Веденей надвинул шляпенку и, не подымая глаз, пережевывая губами, вежливенько протеснился куда ему следовало; его левую щеку едва заметно подергивало. Сивобородые подвинулись, дали ему место на лавке.
— Вот Андрон жалится миру, — сказал Ларивон, не взглядывая на Веденея и уставив бороду в землю, — жалится миру, будто обида ему от тебя…
Андрон тряхнул волосами и поспешно заговорил:
— Как же не обида, господа старички?.. Четвертый год сапоги ношу — не допросишься. Чуть что — вожжами… бабу заездил на работе…
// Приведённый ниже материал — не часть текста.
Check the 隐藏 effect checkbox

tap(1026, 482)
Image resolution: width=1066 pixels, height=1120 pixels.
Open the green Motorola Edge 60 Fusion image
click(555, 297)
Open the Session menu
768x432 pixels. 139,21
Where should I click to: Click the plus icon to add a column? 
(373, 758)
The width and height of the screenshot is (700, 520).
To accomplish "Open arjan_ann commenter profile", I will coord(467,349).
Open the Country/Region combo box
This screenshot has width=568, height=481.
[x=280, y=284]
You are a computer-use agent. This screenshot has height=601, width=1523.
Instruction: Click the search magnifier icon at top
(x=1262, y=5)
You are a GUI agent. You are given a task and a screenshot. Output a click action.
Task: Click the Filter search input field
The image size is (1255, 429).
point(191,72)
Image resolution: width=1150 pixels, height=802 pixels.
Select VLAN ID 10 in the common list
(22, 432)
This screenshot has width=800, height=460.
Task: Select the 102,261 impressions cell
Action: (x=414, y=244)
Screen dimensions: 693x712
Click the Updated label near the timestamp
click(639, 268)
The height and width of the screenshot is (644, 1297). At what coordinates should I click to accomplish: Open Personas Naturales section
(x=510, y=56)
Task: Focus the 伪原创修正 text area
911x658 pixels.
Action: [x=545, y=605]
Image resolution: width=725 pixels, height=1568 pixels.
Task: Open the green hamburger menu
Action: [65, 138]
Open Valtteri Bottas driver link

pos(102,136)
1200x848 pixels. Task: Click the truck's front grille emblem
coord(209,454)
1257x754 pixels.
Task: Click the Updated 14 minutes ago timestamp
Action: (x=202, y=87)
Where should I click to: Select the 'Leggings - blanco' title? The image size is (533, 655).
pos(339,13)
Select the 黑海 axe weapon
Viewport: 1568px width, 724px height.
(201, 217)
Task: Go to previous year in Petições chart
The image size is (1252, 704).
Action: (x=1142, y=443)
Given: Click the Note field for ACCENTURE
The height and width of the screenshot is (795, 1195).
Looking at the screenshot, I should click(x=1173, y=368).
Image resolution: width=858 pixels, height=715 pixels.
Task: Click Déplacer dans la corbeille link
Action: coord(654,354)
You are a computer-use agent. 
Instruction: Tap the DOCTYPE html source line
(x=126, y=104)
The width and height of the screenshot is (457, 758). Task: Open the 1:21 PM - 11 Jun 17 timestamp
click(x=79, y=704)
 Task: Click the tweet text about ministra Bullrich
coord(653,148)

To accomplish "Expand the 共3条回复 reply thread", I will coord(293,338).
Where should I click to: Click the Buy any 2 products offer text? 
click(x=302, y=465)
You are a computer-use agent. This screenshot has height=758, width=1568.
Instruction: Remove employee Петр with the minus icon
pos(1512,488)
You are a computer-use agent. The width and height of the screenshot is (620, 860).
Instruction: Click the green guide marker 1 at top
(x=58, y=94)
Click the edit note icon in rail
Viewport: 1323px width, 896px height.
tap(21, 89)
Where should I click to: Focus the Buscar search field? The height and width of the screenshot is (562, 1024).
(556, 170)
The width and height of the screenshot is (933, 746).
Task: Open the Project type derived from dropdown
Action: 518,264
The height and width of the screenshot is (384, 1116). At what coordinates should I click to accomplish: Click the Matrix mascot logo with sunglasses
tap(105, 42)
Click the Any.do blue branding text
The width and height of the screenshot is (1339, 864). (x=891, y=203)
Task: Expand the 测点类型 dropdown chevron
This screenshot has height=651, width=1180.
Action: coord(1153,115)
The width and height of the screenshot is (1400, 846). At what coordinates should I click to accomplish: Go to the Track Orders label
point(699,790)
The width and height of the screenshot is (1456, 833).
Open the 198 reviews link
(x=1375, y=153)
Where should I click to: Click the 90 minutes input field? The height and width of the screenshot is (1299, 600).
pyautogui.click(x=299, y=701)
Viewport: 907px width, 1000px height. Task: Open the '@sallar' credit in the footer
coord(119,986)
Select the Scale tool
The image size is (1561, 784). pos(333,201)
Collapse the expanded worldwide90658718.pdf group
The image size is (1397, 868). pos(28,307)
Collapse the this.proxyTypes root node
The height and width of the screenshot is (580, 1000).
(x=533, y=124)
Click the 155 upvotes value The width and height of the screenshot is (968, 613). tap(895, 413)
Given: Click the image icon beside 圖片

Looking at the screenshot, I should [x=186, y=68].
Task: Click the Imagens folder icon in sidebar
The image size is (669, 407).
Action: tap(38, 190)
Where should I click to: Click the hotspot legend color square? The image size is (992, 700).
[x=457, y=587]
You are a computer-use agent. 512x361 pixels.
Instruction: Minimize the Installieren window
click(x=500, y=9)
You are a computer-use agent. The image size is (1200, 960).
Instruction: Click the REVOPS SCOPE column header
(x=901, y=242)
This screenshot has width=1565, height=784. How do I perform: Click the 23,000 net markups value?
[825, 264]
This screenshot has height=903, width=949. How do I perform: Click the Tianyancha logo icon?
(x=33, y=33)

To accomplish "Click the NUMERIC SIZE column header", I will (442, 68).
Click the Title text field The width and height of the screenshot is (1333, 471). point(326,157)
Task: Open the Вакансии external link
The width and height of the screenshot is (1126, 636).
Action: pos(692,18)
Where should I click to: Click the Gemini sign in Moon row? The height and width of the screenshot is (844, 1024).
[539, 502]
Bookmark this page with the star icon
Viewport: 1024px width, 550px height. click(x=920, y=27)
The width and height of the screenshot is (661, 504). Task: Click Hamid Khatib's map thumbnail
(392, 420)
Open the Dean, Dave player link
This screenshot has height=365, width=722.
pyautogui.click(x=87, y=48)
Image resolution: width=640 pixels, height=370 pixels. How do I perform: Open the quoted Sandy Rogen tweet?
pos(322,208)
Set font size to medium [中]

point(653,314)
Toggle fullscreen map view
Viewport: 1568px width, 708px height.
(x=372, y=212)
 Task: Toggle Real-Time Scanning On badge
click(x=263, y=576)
— Твоя речь впереди! — строго сказал Ларивон.
Гараська дернул Андрона за рукав и выразительно мигнул ему. Веденей вскочил с места, обнажил голову и низко поклонился на все стороны.
— Я миру не супротивник, — прошамкал он дрожащим голосом, — глядите, отцы, вам виднее… Кажись, добро свое не проматывал, нажитое не расточал… Вот, отцы, дом — полная чаша… коровы, овцы, лошади… Вот хлеба старого семь одоньев!
— Язычком добыто! — сказал Гараська.
— Помолчи, — шепнул ему отец.
Веденей сделал вид, что это его не касается.